= Task description =
Everything from the line containing "Check the checkbox" through the final line of the entries, both included, should be copied exactly and with nothing else; please skip pictures.

= Records supplied =

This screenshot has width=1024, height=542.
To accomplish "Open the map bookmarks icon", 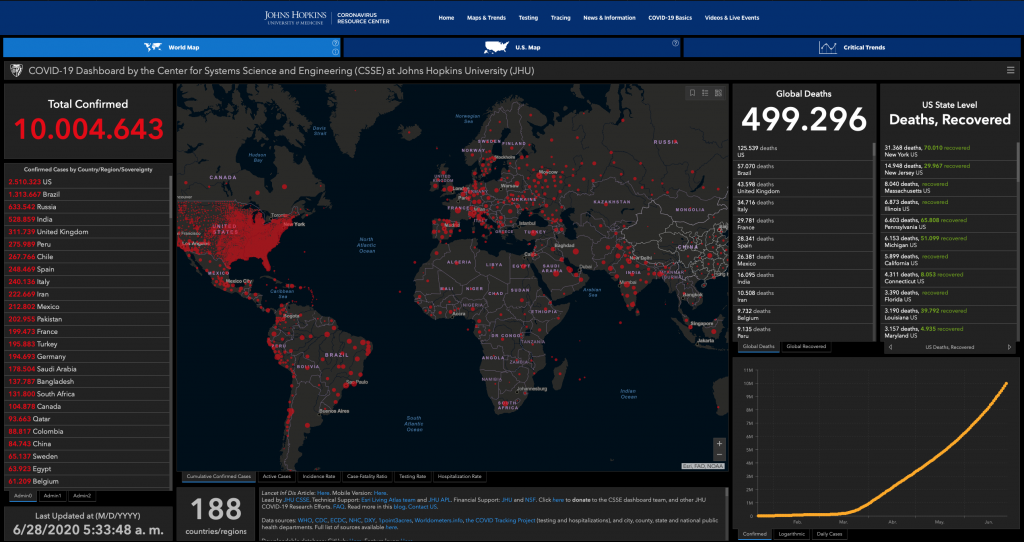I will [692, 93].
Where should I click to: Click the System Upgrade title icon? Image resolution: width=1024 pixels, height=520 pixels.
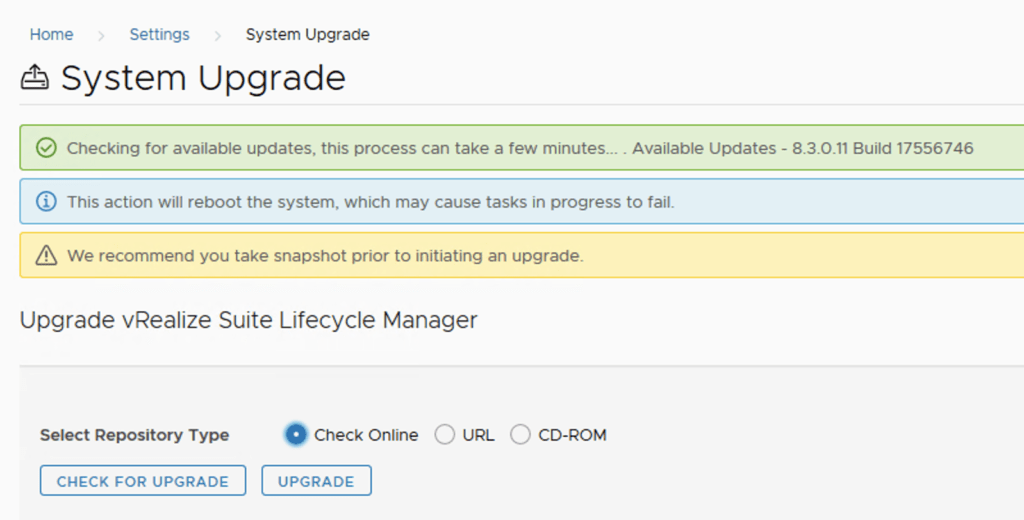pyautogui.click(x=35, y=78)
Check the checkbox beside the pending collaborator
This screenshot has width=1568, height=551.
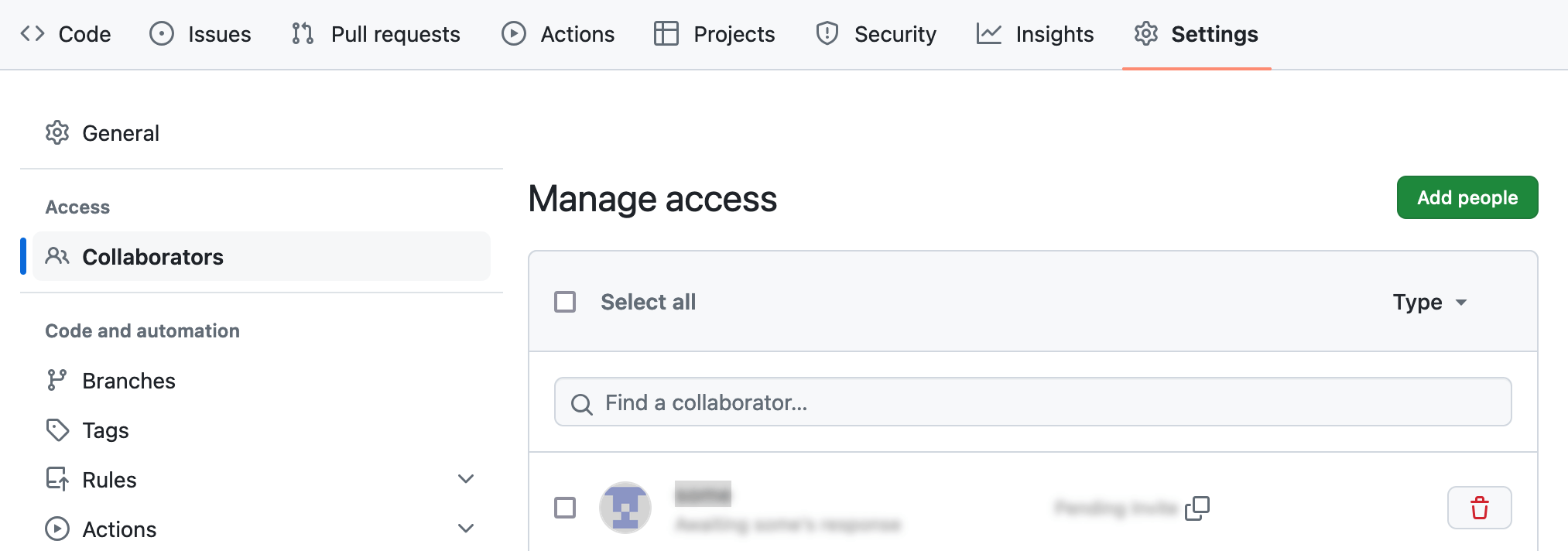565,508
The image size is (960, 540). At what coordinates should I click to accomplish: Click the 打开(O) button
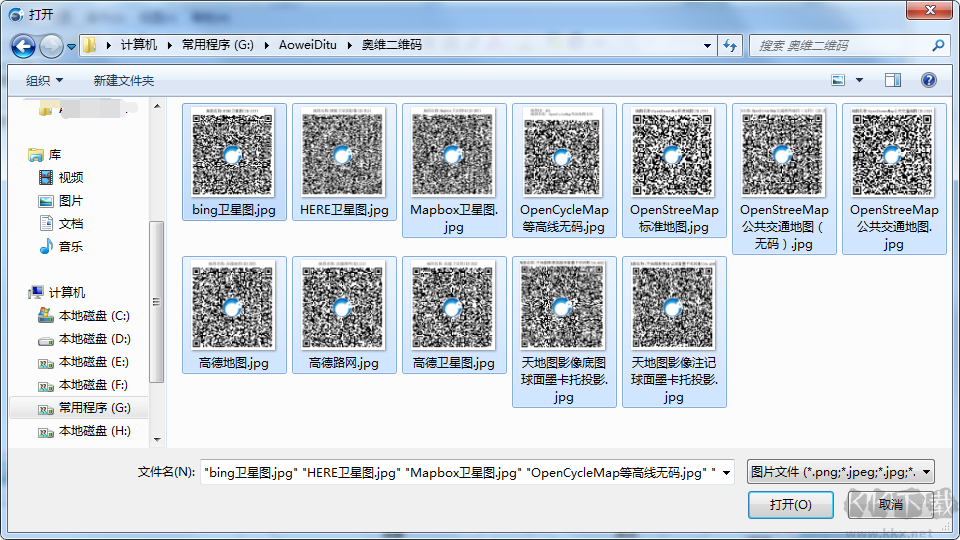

= Solution to this task =
Check the checkbox beside the pending collaborator
This screenshot has width=1568, height=551.
565,508
The image size is (960, 540). At what coordinates should I click to accomplish: Click the 打开(O) button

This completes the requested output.